CIA chief: Ludicrous to claim Trump 'unfit', totally absurd

Director of CIA Mike Pompeo slams claim that 'everyone' around Trump believes he is 'unfit for presidency'. 'This is ludicrous.'

David Rosenberg,

Mike Pompeo
Mike Pompeo
Jonathan Ernst, Reuters

Mike Pompeo, director of the Central Intelligence Agency, blasts claims Sunday that President Trump is somehow “unfit” to serve – an assertion repeated by the president’s critics following the release of a controversial book which claims to document the first nine months of the Trump administration.

On Friday, USA Today writer Michael Wolff’s book Fire and Fury: Inside the Trump White House was released, drawing criticism from the White House, which labelled the book “tabloid trash”.

"This book is filled with false and misleading accounts from individuals who have no access or influence with the White House,” said Press Secretary Sarah Huckabee Sanders. “Participating in a book that can only be described as trashy tabloid fiction exposes their sad desperate attempts at relevancy.”

The book first gained widespread media attention last Wednesday, when excerpts of it were released by New York Magazine. Wolff quoted former Trump strategist Steve Bannon as saying that Donald Trump Jr. and the president’s son-in-law, Jared Kushner, had engaged in “treasonous” behavior by meeting with a Russian lawyer in 2016.

The White House claimed that Wolff was “denied access to the White House repeatedly” Sanders claimed, challenging Wolff’s assertions of regular access during the first nine months of the Trump administration.

Wolff claims to have interviewed more than 200 people in the Trump administration, stating that “they all say ‘He is like a child’,” Wolff told NBC. “It’s all about him.”

But some of the sources Wolff claimed to have consulted were quick to deny the quotes attributed to them.

Former British premier Tony Blair rejected claims he told Trump that Britain’s MI6 had leaked details of alleged contacts between Trump officials and the Russian government.

“This story is a complete fabrication form beginning to end,” Blair said, according to The Daily Mail.

Former White House Press Secretary, who was also cited in Wolff’s book, denied the quotes attributed to him.

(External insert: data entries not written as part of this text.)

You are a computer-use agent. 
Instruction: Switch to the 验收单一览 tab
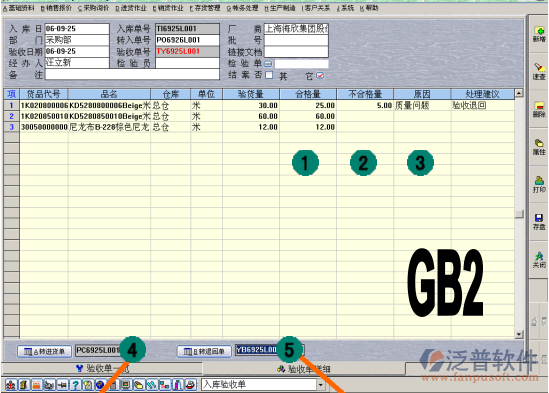[102, 368]
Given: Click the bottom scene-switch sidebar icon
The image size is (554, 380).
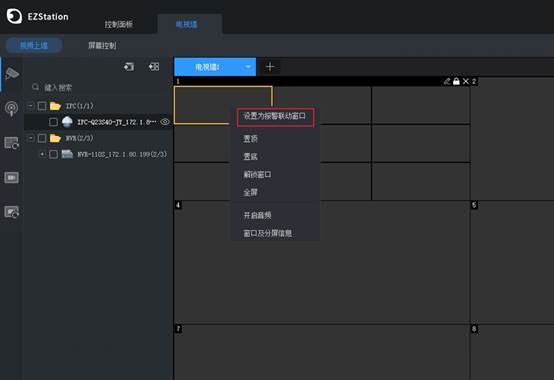Looking at the screenshot, I should click(12, 212).
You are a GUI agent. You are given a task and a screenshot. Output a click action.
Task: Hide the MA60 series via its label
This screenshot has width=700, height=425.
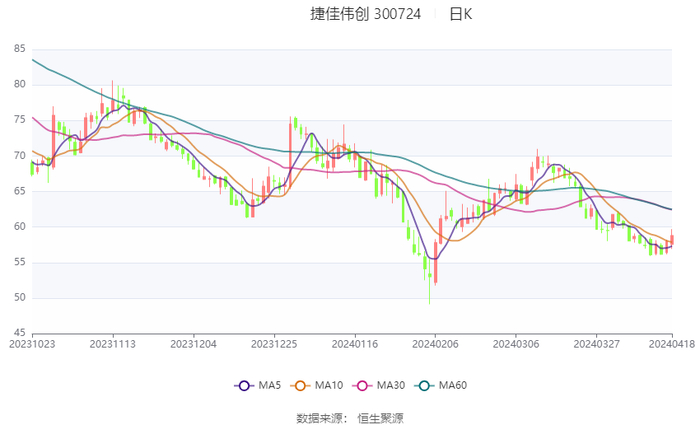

“There's a lot of the quotes that I know are attributed to myself and to other people that, frankly, never happened,” Spicer told CNN.

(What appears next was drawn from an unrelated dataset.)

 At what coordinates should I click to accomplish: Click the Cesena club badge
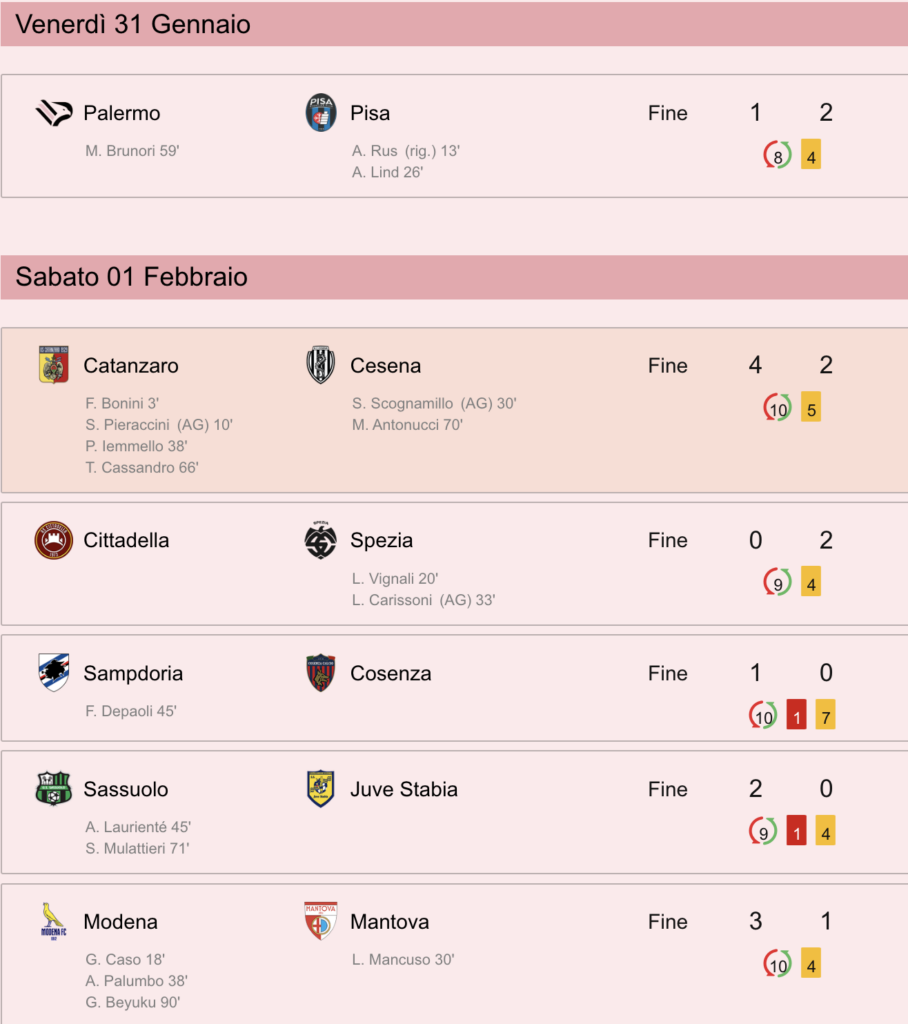[321, 365]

Even The New York Times’ Maggie Haberman, pointed out that much of Fire and Fury is “factually wrong”, calling it part of Wolff’s ‘modus operandi’, and noted how quotes cited by Wolff differed in the book from his column.

On Sunday, CIA Director Mike Pompeo blasted Wolff’s portrayal of the president, and subsequent claims by critics, including Democratic lawmakers, who’ve questioned the president’s mental fitness.

“Those statements are just absurd,” Pompeo told Fox News.

“Just pure fantasy … The president is engaged, he understands the complexity, he asks really difficult questions of our team at the CIA so we can provide any information that he needs to make good, informed policy decisions.”

“It’s just a ludicrous question. These are from people who just have not yet accepted the fact that President Trump is the United States’ president. I’m sorry for them.”

This is not the first time critics have attempted to cast aspersions on a president or presidential nominee’s mental fitness.

During his 1964 presidential bid, Republican Barry Goldwater was accused of being “unfit to serve” by the lead article in the now-defunct Fact magazine.

The piece, which was later cited by other publications including TIME magazine, claimed that “1,189 PSYCHIATRISTS SAY GOLDWATER IS PSYCHOLOGICALLY UNFIT TO BE PRESIDENT!”

None of the psychiatrists named in the survey had actually examined Goldwater, and the fiasco eventually prompted the American Psychiatric Association to enumerate what has since been dubbed the “Goldwater Rule”, requiring doctors to conduct examinations before offering opinions.

President Ronald Reagan faced similar accusations both during his 1980 presidential bid, and later during his second term in office.

Critics of President George W. Bush were quick to hail Dr. Justin Frank’s 2004 Bush On The Couch, which claimed the 43rd president exhibited signs of “megalomania”, “sadism”, and an inability to show compassion.

McCain, the GOP’s 2008 presidential nominee, also faced questions regarding his mental health, including from mainstream media outlets like CNN.